QUESTIONS TO ANSWER:
1 – In the film review, how much money does Jae-kyun realize can make more than one person happy?
2 – Pick up the film review of Korean movie clichés where it stops and keep writing it.

SELECTED EXTRACT:
BEGIN

The film in Korea is considered a “classic”, but overall I didn’t like it at all. The plot is full of holes, events or unmotivated actions, but above all it presents many clichés typical of South Korean cinematography:

1 – first of all, the main characters represent the unoriginal characters of the arrogant and rich man and the good but poor girl. Both seem to come from the 1980s, due to their hairstyles and the unrealistic initial kung-fu sequence that could have been avoided altogether.
Some scenes depicting the change of the main character are still very nice, such as the one in which Jae-kyun (Hyun Bin) realizes how even $10 can make more than one person happy.

2 – Grandparents and their legacies: in many Japanese and Korean films and dramas of the last decade there is often the figure of a grandfather who, dead or alive, forces his grandchildren to do something against their will, under penalty of loss of benefits and inheritance. One almost thinks that the ease of their lives pushes them to invent the most absurd ideas that…always turn out to be for a good purpose.

3 – If you look at the first snow with the person you love, then it is true love and will last forever…a pity for those who are in countries where it never snows…

4 – The noble idiocy: usually when a character leaves the loved one for “his sake”, often without even an explanation, he is justified in some way, but here, within ten minutes, the protagonist changes twice idea without there being external factors to influence it, and this leaves us somewhat bewildered.

5 – The childhood connection, which occurs when the two protagonists have already met in childhood, thus maintaining a sort of “connection” during the adult life that makes them somehow “destined” for each other. Very often, as happens in this story, the childhood of the protagonists is also characterized by a more or less important childhood trauma.

END

DATASET EXCERPTS:
BEGIN

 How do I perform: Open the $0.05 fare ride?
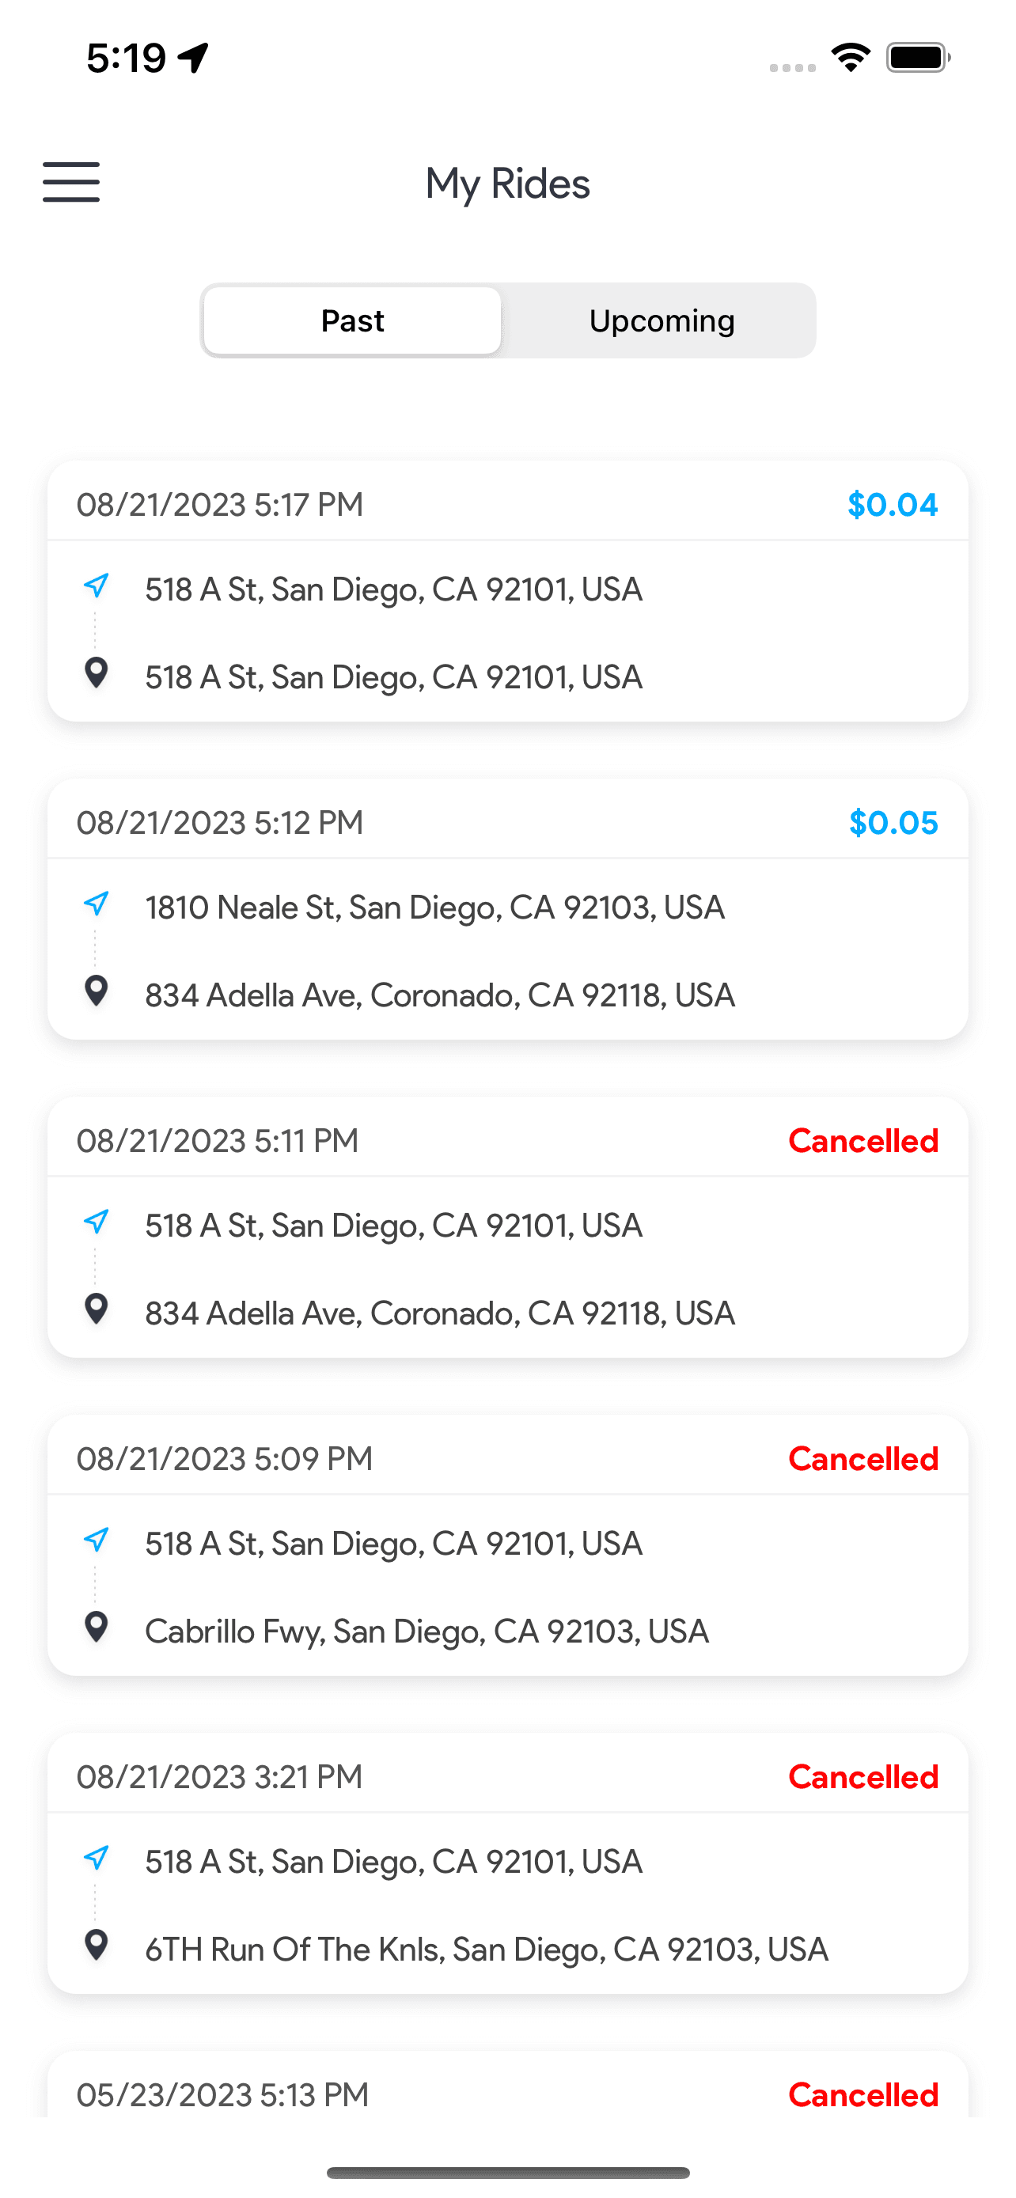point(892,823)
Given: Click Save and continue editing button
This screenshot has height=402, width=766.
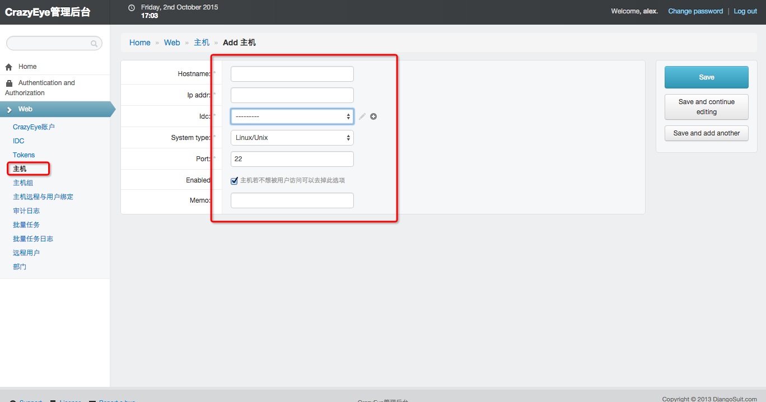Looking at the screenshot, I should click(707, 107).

END

ANSWERS TO THIS EXERCISE:
1 – $10

2 –
What I found comical was that Jae-kyun (Hyun Bin) only realizes he loves Eun-hwan (Lee Yeon-hee) when he remembers her presence in his childhood…as if the two were connected, or as if a child’s speech and feelings can still be the same as an adult! If it weren’t for this meaningless falling in love, the scenes between the two lovers could have also been enjoyable, but you can’t really identify with them and their love because no pathos was created. I was not at all fond of the couple, so much so that I hoped twice that the female lead would die so that the film would end quickly!

6 – The fatality of the disease: the female character, if she is good-hearted and ill, is destined to die. For this reason, every moment of love and affection is lived almost as if it were the last – in this regard, I appreciated the scene of the pills with cute phrases in a jar.

A millionaire’s first love turned out to be, in short, a film that totally disappointed my expectations, both in terms of the story, which could be handled much better, and in terms of the acting. Only Hyun Bin actually seems to be immune to total disaster and, despite his young age, shows he has good acting skills.